I wanted send out a quick update on how everything is going for the Wilbanks family...
Up until two weeks ago everything had been going pretty smoothly for the whole family, I had finally gotten the house put back together from all the flooding that occurred last March, the kids and Alicia had each started back to school and we all had begun to get back into a normal schedule, if there is such a thing. Alicia and I had begun our fundraising for our January trip to Uganda, and with a little less than 5 months to go before we left, our excitement had started to build. But as excited as we were/are for our upcoming trip to the ranch we were even more excited for a special anniversary that was coming up on Friday, September 23rd.
The 23rd of September would have been a year since Wyatt had experienced a seizure. (For those of you who didn't know, Wyatt was diagnosed with Epilepsy just before his 6th birthday and has been on medication for over two years to control them.) We already had his yearly check up with his neurologist scheduled for the following Wednesday where he had planned to started weaning Wyatt off his seizures medications.
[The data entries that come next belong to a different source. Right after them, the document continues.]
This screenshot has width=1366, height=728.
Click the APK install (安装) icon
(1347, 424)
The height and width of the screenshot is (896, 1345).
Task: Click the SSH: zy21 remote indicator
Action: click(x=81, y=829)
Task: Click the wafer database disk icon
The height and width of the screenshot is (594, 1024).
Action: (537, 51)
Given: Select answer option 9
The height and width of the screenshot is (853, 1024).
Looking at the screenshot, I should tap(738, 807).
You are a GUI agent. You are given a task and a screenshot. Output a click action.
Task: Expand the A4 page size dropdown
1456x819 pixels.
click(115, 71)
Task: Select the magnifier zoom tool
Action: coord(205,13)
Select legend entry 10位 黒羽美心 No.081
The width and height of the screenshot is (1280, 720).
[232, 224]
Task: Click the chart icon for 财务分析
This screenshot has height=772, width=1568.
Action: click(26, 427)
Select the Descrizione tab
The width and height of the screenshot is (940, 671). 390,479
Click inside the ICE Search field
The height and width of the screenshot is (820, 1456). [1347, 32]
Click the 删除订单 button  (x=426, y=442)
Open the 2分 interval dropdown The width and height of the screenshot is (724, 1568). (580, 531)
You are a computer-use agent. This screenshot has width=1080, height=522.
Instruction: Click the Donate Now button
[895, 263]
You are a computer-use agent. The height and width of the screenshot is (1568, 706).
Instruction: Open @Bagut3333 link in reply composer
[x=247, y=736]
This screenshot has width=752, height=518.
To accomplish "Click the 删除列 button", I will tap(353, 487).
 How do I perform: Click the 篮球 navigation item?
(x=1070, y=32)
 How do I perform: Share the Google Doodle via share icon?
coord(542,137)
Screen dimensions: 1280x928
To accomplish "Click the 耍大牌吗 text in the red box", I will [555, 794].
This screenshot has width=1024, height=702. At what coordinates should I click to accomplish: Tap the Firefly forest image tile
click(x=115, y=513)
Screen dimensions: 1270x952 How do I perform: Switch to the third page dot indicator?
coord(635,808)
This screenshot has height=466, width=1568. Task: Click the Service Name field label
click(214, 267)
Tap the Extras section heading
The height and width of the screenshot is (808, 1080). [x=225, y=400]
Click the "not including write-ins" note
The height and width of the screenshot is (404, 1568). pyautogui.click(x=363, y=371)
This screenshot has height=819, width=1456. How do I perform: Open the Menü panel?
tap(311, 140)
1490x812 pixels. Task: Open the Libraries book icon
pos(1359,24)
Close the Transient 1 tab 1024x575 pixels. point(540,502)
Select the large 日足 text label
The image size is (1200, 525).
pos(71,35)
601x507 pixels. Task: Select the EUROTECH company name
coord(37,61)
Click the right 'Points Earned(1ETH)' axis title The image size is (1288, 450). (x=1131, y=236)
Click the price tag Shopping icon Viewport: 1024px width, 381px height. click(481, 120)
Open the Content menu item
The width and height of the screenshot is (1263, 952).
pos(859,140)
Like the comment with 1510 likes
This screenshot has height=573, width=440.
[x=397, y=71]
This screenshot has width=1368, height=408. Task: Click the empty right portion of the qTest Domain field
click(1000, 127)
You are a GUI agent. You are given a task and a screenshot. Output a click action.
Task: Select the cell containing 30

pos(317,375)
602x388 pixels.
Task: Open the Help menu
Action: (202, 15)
For us this would have been a HUGE answered prayer!! Wyatt and his medical condition have been our biggest concern since starting this Ugandan journey. With his year anniversary of being seizure free coming up Alicia and I had let ourselves start to believe that this period in his life was coming to an end and maybe even that God was going to grant us this request for being so willing to follow him into the mission field. The phone call that Alicia received on Tuesday, September 20th at 11:15, just three days before Wyatt's big anniversary, would put all those hopes/illusions to a screaming halt.
The call was from the school nurse to inform us that Wyatt was in the middle of a seizure in his classroom and in fact had been having one for about 15 minutes and was not coming out of it. There's a joke about how slow city vehicles seem to just drive around our city, and that the drivers of those vehicles are never in a hurry to go anywhere and how bad it is to get stuck behind one. But when I got the call that no father every wants to get from a wife with the kind of panic that can only mean one thing in her voice, I got in my city truck and turned a 20 min drive into a 5 min drive. I got to the school first and found Wyatt on the floor of his class room, with the school nurse and his teacher on their knees around him, still in a seizure. The shaking, drooling, eyes rolling back in his head had all stopped by the time I walked in the room. The look on the nurse's and teacher's faces was enough to let me know it had been a bad one. They were truly rattled. I picked Wyatt's limp body up off the floor and as I did he looked up at me to acknowledge my presence in the room but his brain wouldn't allow him to put any words together. I sat down in a chair and began to rock him until Alicia got there. I kept praying that he would be the same kid after the event that he was before it. The types of seizures Wyatt has are the types that you can have and that you may never come out of or when you do, you might not be the same when its over. So with every seizure Alicia and I hold our breath and pray that God will bring our little buddy back to us. Over the next week Wyatt would have three other much smaller seizures even after his Dr. had upped his meds. We now have scheduled him for a 24 hour EEG to hopefully find out why after 11 months of no seizures he has had so many, when he didn't even have this many so close together before going on medication.
As of right now his medications seem to have done the trick and I'm happy to say Wyatt has been 1 weeks seizure free (and like parents of newborns, we start counting the days and weeks again). Now 1 week past all the events I find myself thanking God for allowing all this to happen when it did and not when Alicia and I were 3 thousand miles away. I can't imagine how hard that call would have been to get if we would have received it in Uganda and not 20 min. away. It has also made both of so thankful for the gift of having children and for the time God gives us with each of them. It reminds us of how precious that time is. God never promises us a tomorrow only that he will always be with us.
We want to thank you all for your love and support.
Prayer Request:
1. That God would be magnified through the life we live
2. That ACM feeding program would be brought back to the levels before the cuts. And that it would even be expanded.
3. That God would bring the right people along beside ACM to aid in the work they are doing in Uganda.
4. That our family will remain commeted to finding Gods will for our lives.
5. For the saftey and health of our family while were away.
6. That God will make his will known to Alicia and I while on this trip.
7. That the funds we still have left to raise for our trip will come in and come in quickly so we can purchase our airfaire at a cheaper rate.